Another Brexit blog

A few years ago I saw a Jon Sopel (of BBC fame) speak at my Uni (Southampton) of which we are both alumni. He argued convincingly that the Murdoch press did not swing elections; it was not the Sun what won it (wow I just googled it. The lecture was filmed and here it is). I’m reminded of this in debates about Brexit. It has been blamed on everything from Jeremy Corbyn’s level of enthusiasm to the lies of the leave campaign. Then there is the school of thought that says perhaps the country was just a bit more Brexity than we thought. These result reflect underlying discontent and are not swayed by some trivial campaigning just as newspapers can’t swing elections.

I believe that everyone has a Brexit story. My girlfriend sat a three hour EU law exam on the morning that the result was announced. It was the final exam of her two-year course. The whole class had just received the news of David Cameron’s resignation as they entered the exam hall. My story is as follows. On the day before the vote I met with a consultant from DeHavilland the political intelligence monitoring service. He said to me:

We’ve prepared a press release for remain and a press release for Brexit. It’s a shame really because the Brexit one is really good.

It was really good. As was all of their post-Brexit analysis (shout out to DeHavilland who being a monitoring service will almost certainly pick this up).

The result revived our Brexit fatigue and the commentary took a new tone, why? followed by what next?

When we published my piece on disengagement from education a few media outlets tried to get some mileage out of the disengagement map and the Brexit map. Some falsely claimed that the Brexit map aligned with areas that suffered mad cow disease.  I haven’t yet had enough of experts, so below are a few people that have made less spurious connections.

The Resolution Foundation crunched the numbers to give us something stronger than anecdote to explain the vote. Education came out on top as the best predictor of how an area voted.

In this RSA blog, Atif Shafique of the inclusive growth commission discusses how Old Industrial Areas (OIAs) voted for Brexit, more so in the hinterlands of big cities than the cities themselves which have been the focus of investment and regeneration.

The popular narrative is of unequal recovery (incidentally see Andy Haldane’s speech ‘whose recovery’ which although not explicitly focused on Brexit was given post referendum and looked at the uneven economic recovery by region, age, and income). Eric Kaufman challenges this narrative  and argues that it is much more about identity than economics. We can see visible differences (like gender, age, and geography) so it’s natural to make associations between these groups and their voting preferences. Kaufman argues that hidden characteristics such as attitudes have higher predictive power with one of the strongest correlations on voter preferences being attitudes towards the death penalty (this speaks to a stronger underlying personality dimension).

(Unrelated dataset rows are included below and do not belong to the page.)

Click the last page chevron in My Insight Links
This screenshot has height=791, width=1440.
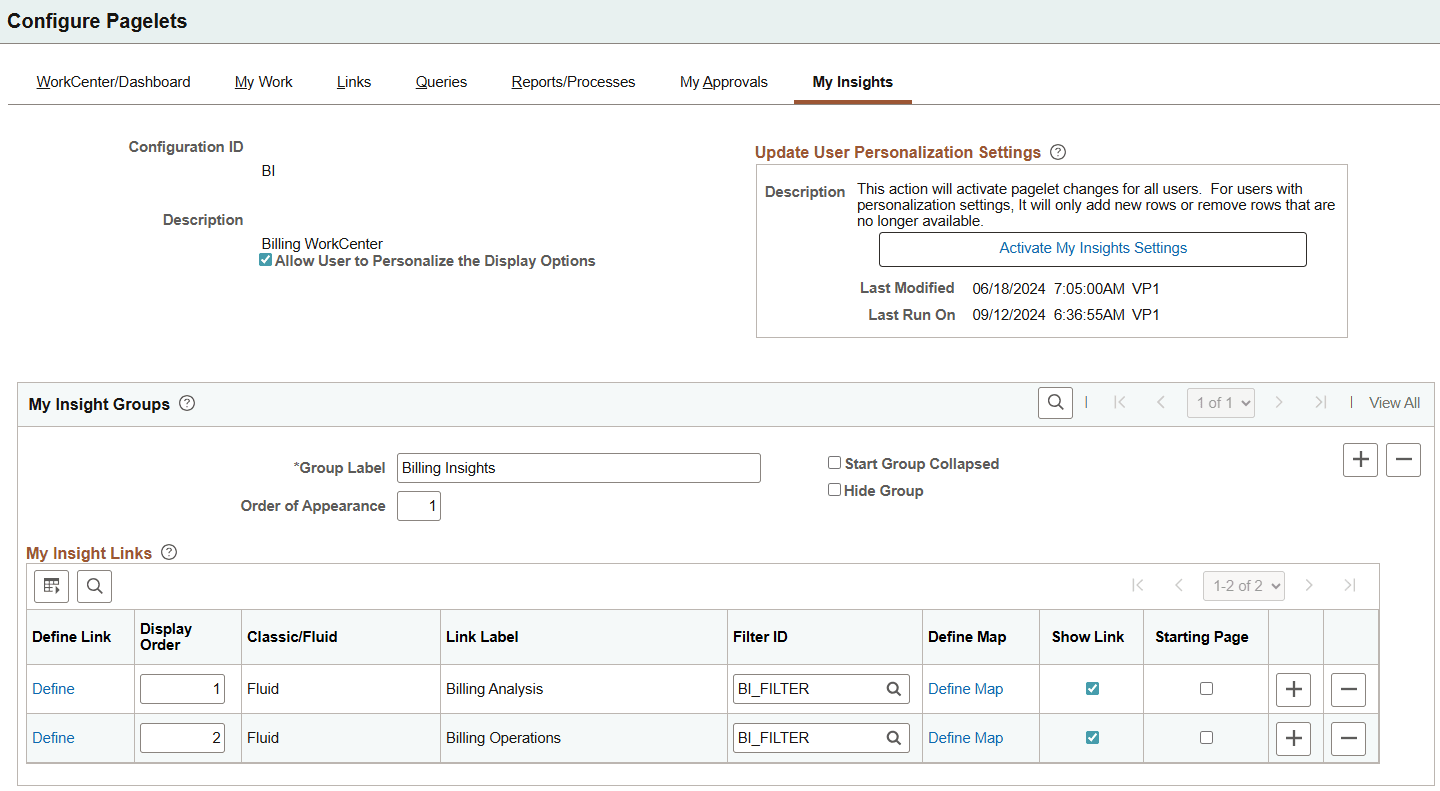click(1350, 586)
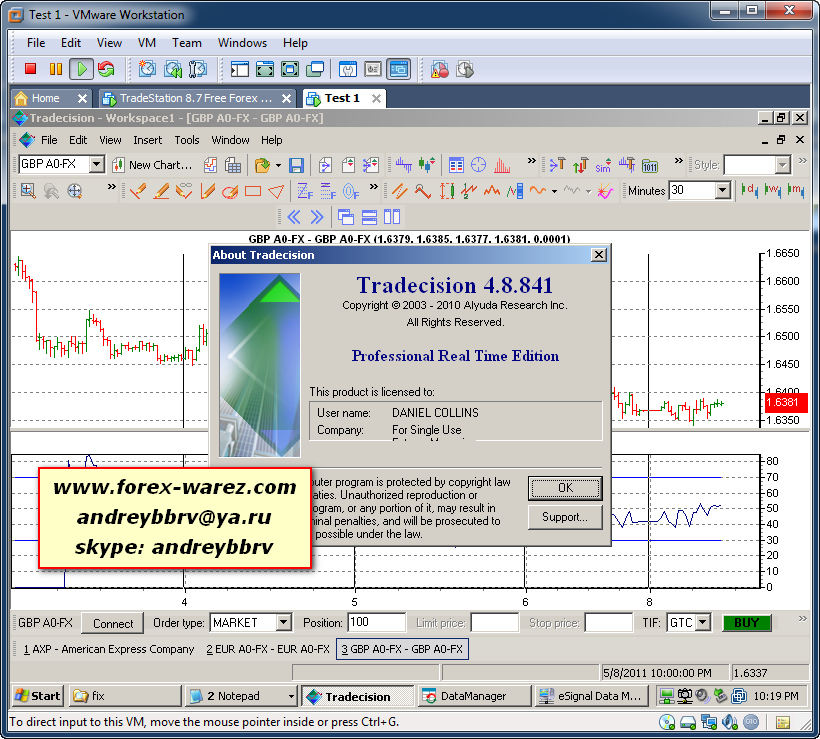Switch to EUR A0-FX chart tab
Image resolution: width=820 pixels, height=739 pixels.
[x=268, y=649]
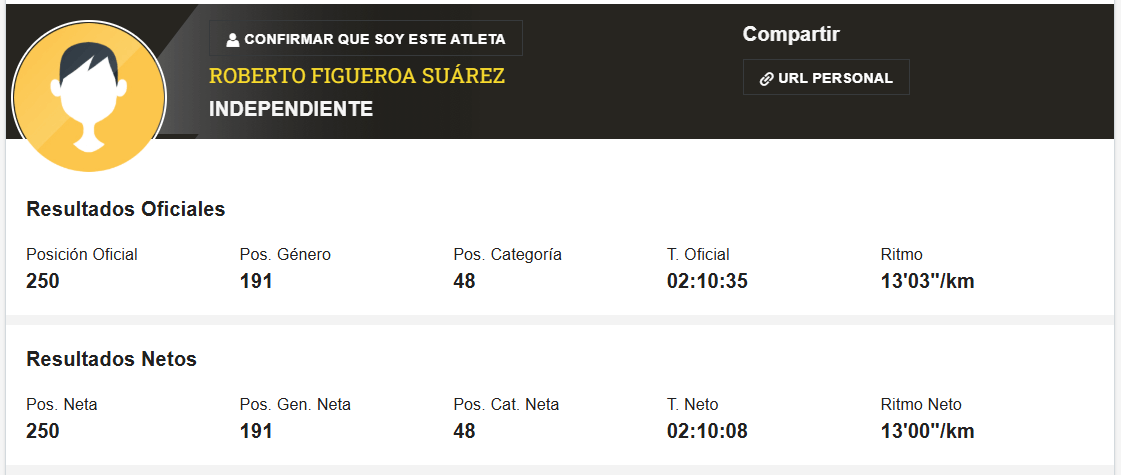Open the URL Personal share button
Viewport: 1121px width, 475px height.
(826, 77)
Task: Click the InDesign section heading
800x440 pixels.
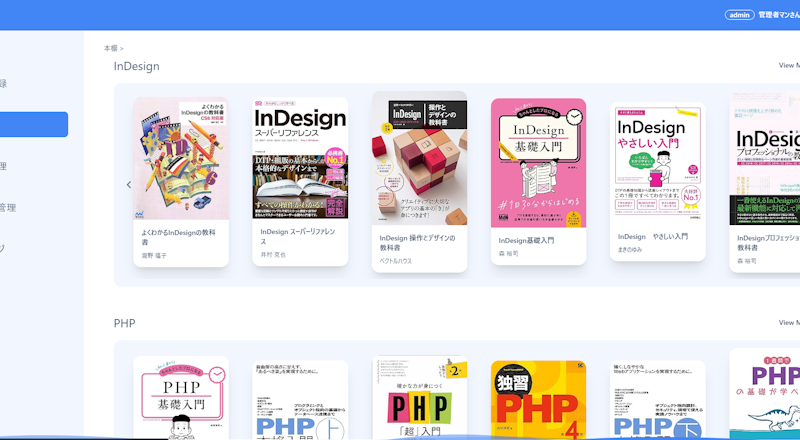Action: click(x=136, y=66)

Finally, not so much why? but what next? The Commons Library produces research papers to inform MPs (and as such are written in a very accessible format). This extensive paper looks at the possible impact of Brexit on a range of policy areas.

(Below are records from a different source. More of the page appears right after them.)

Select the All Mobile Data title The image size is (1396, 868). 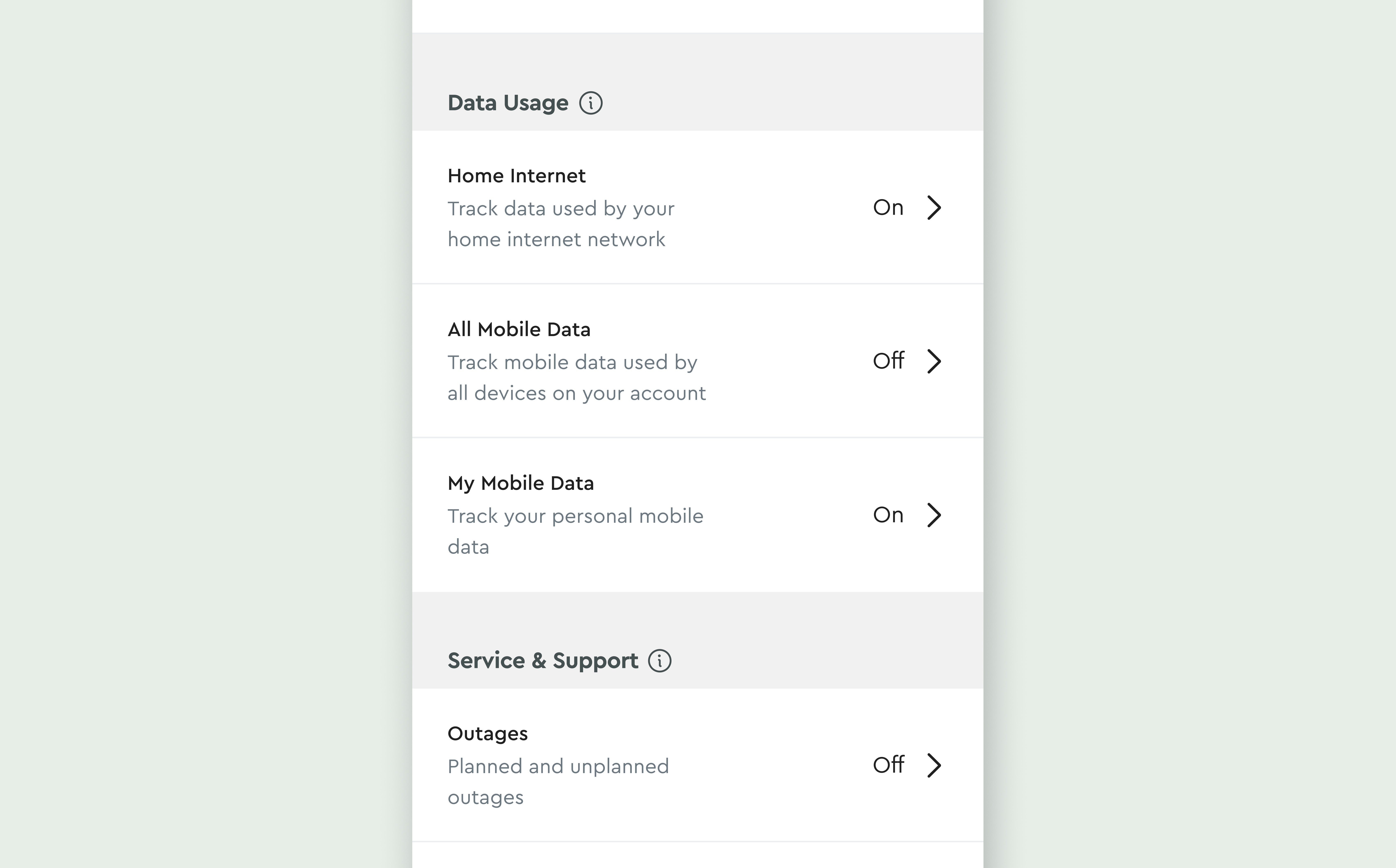pos(519,329)
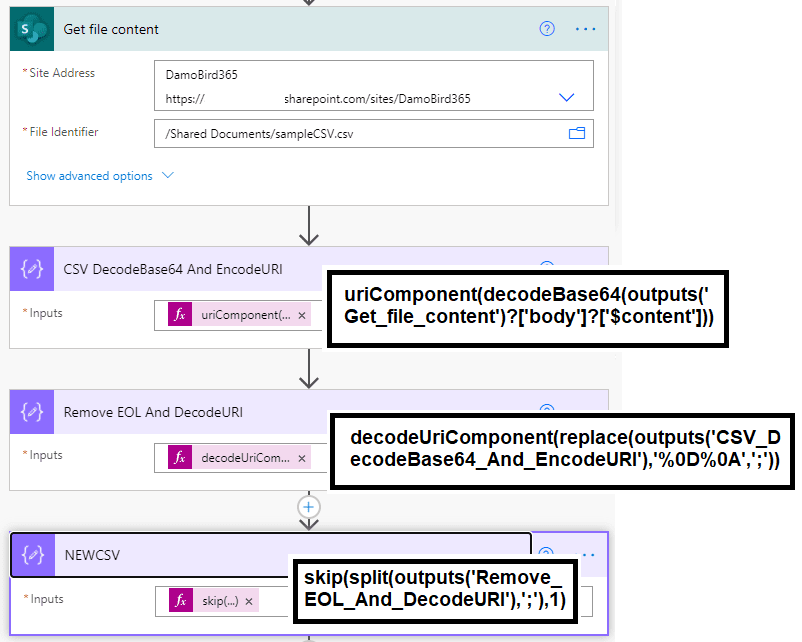Expand the advanced options chevron
This screenshot has width=802, height=642.
click(x=167, y=176)
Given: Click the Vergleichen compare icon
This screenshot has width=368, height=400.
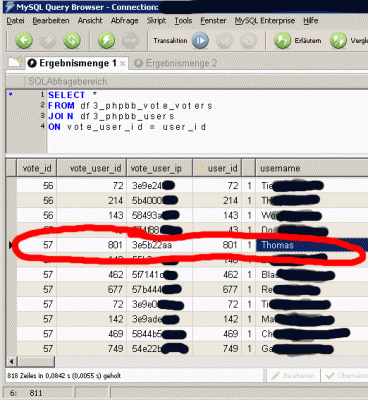Looking at the screenshot, I should point(338,41).
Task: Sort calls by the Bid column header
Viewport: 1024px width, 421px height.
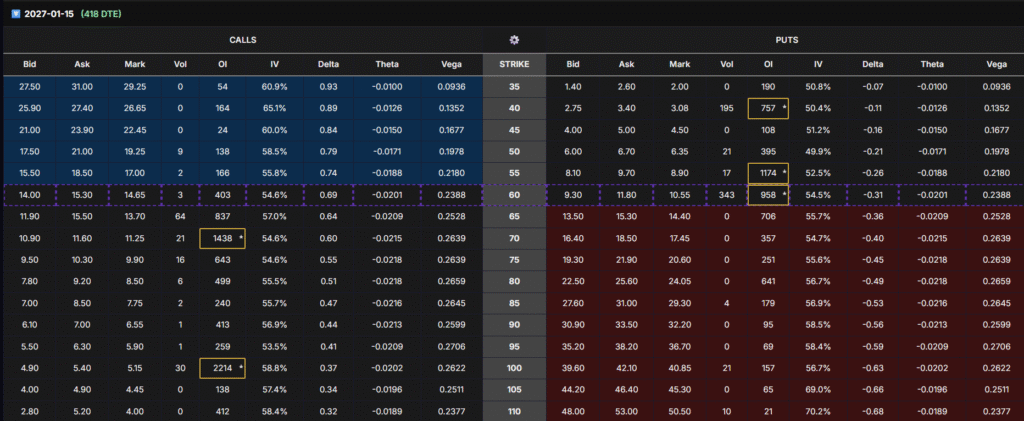Action: [x=30, y=65]
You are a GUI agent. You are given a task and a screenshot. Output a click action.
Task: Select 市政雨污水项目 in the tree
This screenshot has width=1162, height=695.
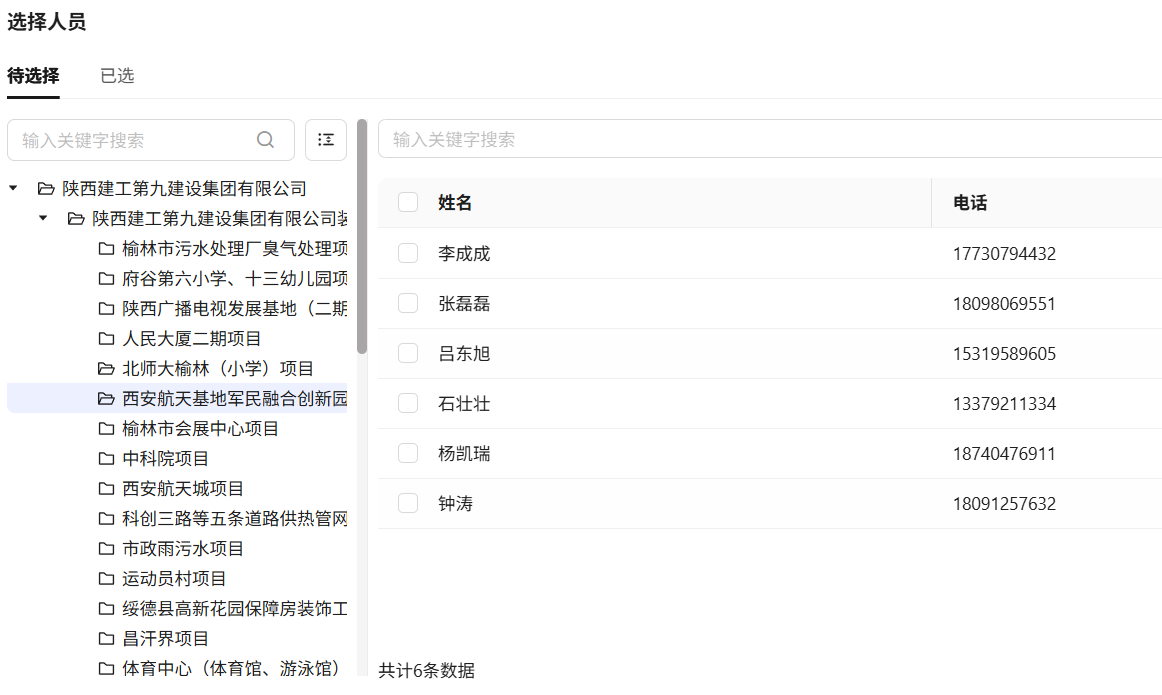183,549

  1. I’d be interested to know how the death penalty correlates with the Brexit votes, please.
    In addition, is it statistically verifiable that, whilst the emotional canvassing by each side seems to have served Brexiteers best, would a more macroeconomically based factual debate have been better for Remain?


    1. Follow the Kaufman link. Using stance on death penalty you can predict voting preference correctly 70% of the time. The point is that this is much stronger than age, education, and income/class which is where most of the post vote analysis has been.

      In my opinion, the remain campaign relied naively heavily on economic debate. This was part of the successful Tory strategy in last years general election (the would you trust labour with the economy argument) and as the leaders of the remain campaign they reasonably felt this was a trump card. It’s the economy stupid is received wisdom. But the remain campaign were not able to dictate the terms of the debate (factual, emotional or otherwise). Remainers, myself included, sat around incredulous that the weight of expertise could be ignored. Perhaps there is traction to the idea that we now operate in a period of post trust politics ( Being right and winning are two different things.


      1. Good points well made. Thank you.
        Q. Has the turnout of the 18-24 age group been finalised above the initially estimated 35%?


  2. I don’t think we have a breakdown by age other than from poll data. This FT article argues that a higher turnout of younger voters wouldn’t have swung the result remain.

    “It’s technically possible that higher turnout among young voters could have yielded a Remain victory, but the levels of turnout required would have been so unprecedented that they would essentially only occur in a parallel universe.”